Another installation of Mutu, Suspended Playtime is a series of bundles of garbage bags, wrapped in gold twine as if suspended in spiders' webs, all suspended from the ceiling over the viewer. The installation makes reference to the common use of garbage bags as improvised balls and other playthings by African children.
In 2013, Wangechi Mutu's first-ever animated video, The End of Eating Everything, was created in collaboration with recording artist Santigold, commissioned by the Nasher Museum of Art. The video was animated by Awesome + Modest.
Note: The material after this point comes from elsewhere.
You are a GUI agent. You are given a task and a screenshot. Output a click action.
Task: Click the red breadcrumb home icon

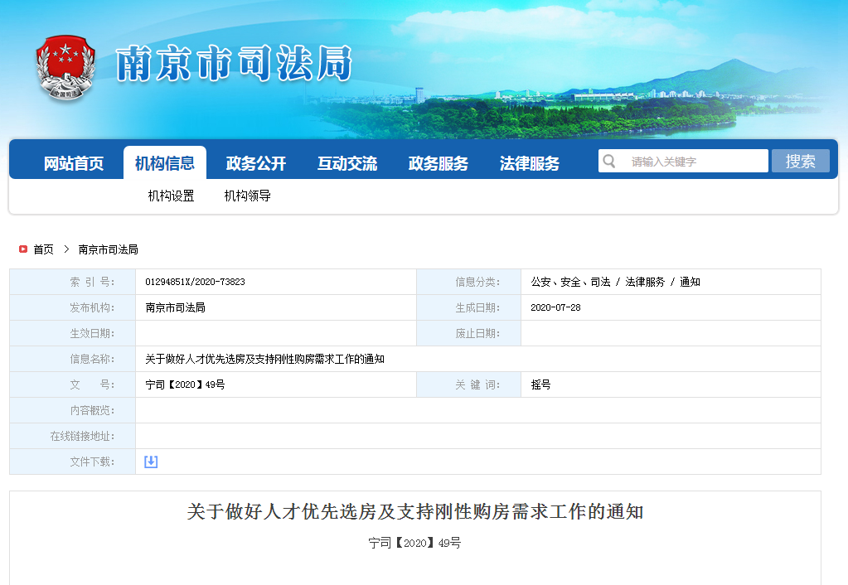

In 2014, Mutu's art was on display at an exhibition entitled Nguva na Nyoka, at Victoria Miro Gallery in London. At the exhibition's opening night, Mutu displayed a performance piece, wherein guests were encouraged to consume custom-made Wangechi Mutu chocolate mermaids. The guests could obtain a mermaid only by "snapping a photo of their first bite, lick, taste," operating as a commentary on "the public consumption of brown bodies."
Influence of Afrofuturism
Mutu's work has been called "firmly Afrofuturist," as exemplified in her piece, The End of Eating Everything. In her 2013–2014 installation at the Brooklyn Museum, the curatorial placard accompanying her work A'gave described Afrofuturism as "an aesthetic that uses the imaginative strategies of science fiction to envision alternate realities for Africa and people of African descent." For critics, Mutu's imagined alternate realities for Africa through the medium of science fiction definitively situated Mutu in the genre of Afrofuturism.Specific elements of Mutu's art that situate her within this genre include her amalgamations of humans and machines, or Cyborgs, within collages such as Family Tree as well as the film The End of Eating Everything. Additionally, Mutu's work consistently involves intentional re-imaginations of the African experience. In Misguided Little Unforgivable Hierarchies, she examines social hierarchy and power relationships through the medium of collage, for "rankings of peoples have historically been constructed around fabricated racial and ethnic categories." In Family Tree, as in many of her works, Mutu deliberately constructs both a past and a future within the single figure through displaying diagrams from antique medical journals as well as mechanical images.